Des personnages comme Fidel Castro, Salvador Allende ou Lénine n’ont-ils pas influencé ton parcours syndical ?
Non, il n’y a pas une figure qui m’a marqué. Par contre, lorsque je remonte le plus loin possible dans ma mémoire, au niveau de mes premiers contacts politiques, c’est sans conteste le courant régionaliste qui, très jeune, vers 14 – 15 ans, m’a tout de suite intéressé. Ainsi, je suis entré en contact, prolongé d’ailleurs, avec Henri Mordant, le président du Rassemblement Wallon à cette époque.
Pourquoi si tôt cette fibre pour le régionalisme ?
Je pense que c’est déjà d’abord un étonnement, une attirance pour un raisonnement économique car je ne suis pas un régionaliste romantique, mais un régionaliste pragmatique. À l’époque, c’était déjà cette attirance pour une autre façon d’envisager les transferts financiers et l’organisation de l’économie dans ce pays qui me séduisait. Et de nouveau pour l’anecdote, quelque chose qui m’avait fortement frappé, et qui explique en partie ma fibre régionaliste, c’était de connaître le pourquoi qui faisait que les arbres se trouvaient en Wallonie et les meubles étaient fabriqués en Flandre. C’était une des raisons pour lesquelles j’ai été voir Henri Mordant.
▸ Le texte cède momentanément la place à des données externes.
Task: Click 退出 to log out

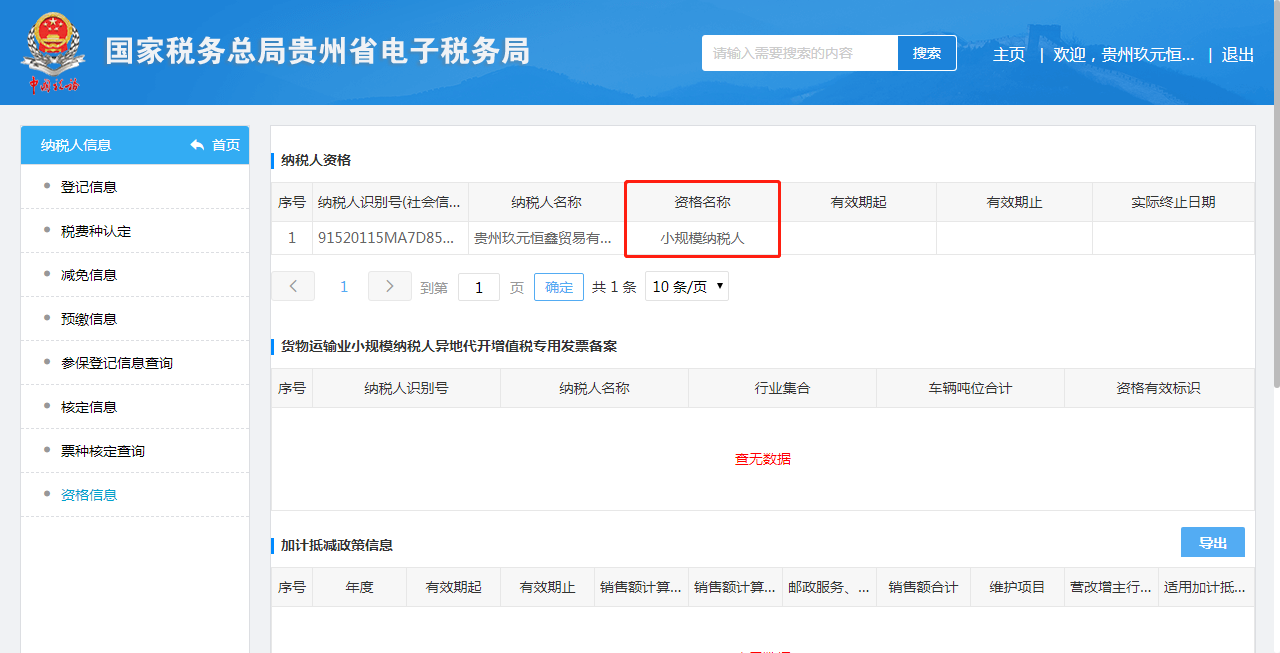Action: [1238, 54]
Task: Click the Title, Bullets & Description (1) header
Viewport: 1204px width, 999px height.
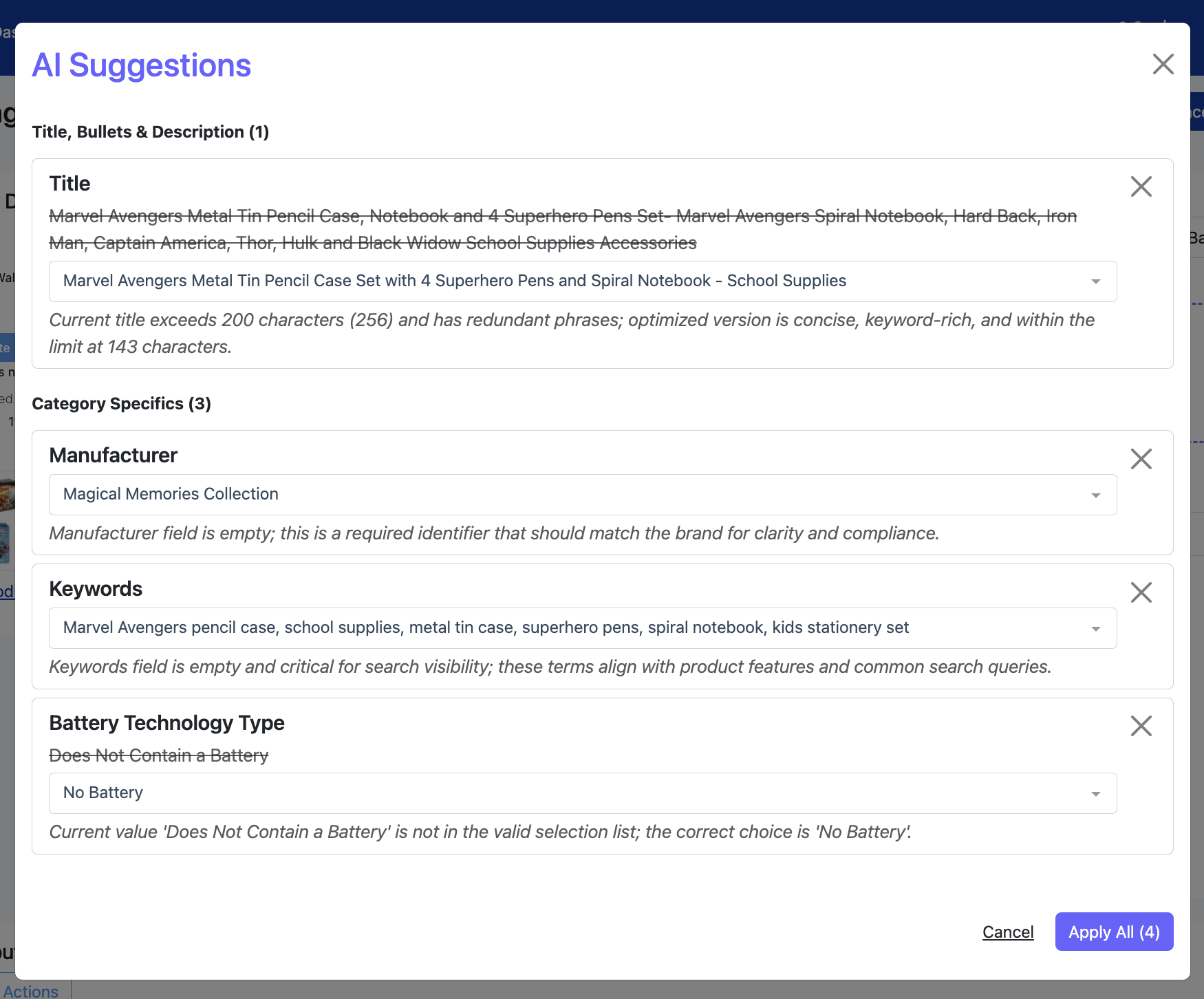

Ce fut pour moi une approche originale, différente du reste du monde politique de l’époque.
Pour un régionaliste comme toi, existe-t-il une vraie culture wallonne aujourd’hui ?
Il n’existe pas une culture wallonne, tout le monde le sait bien malheureusement. Il y a une série de traditions culturelles qui existent, folkloriques ou autres, qui sont fortes. Certes, elles sont intéressantes, mais ce qui manque aujourd’hui et c’est une des choses pour laquelle je revendique la régionalisation de la culture, c’est qu’on ne parvient pas à faire de cet ensemble de cultures diverses une vraie culture wallonne. C’est quelque chose qui bien souvent nous échappe mais aujourd’hui il est impossible de créer un état d’esprit culturel, un lien culturel existant entre le Mouscronnois et l’Arlonais.
Or, si demain on se dirige vers un pays de plus en plus régionalisé — probablement sur base de quatre régions, l’histoire le dira, lors de la sixième réforme de l’État – chaque région devra alors vraiment se prendre en main aux niveaux social, économique, industriel, etc. La Région wallonne devra alors se projeter sur les 10 ou 15 ans à venir. On ne peut pas demander à une région d’organiser son développement économique, d’avoir un projet de société sur 10 ou 15 ans sans qu’elle ait la culture dans ses attributions.
Te sens-tu citoyen du monde, européen, belge, francophone, wallon, liégeois ?
De toute évidence tout d’abord citoyen du monde car l’on se rend bien compte que tout est imbriqué. Toutes les décisions ou absences de décisions qui sont prises au niveau politique ou autre, n’importe où dans le monde aurait de toute façon immanquablement des effets directs chez nous. On ne peut pas être absent de ce qui se passe ailleurs dans le monde.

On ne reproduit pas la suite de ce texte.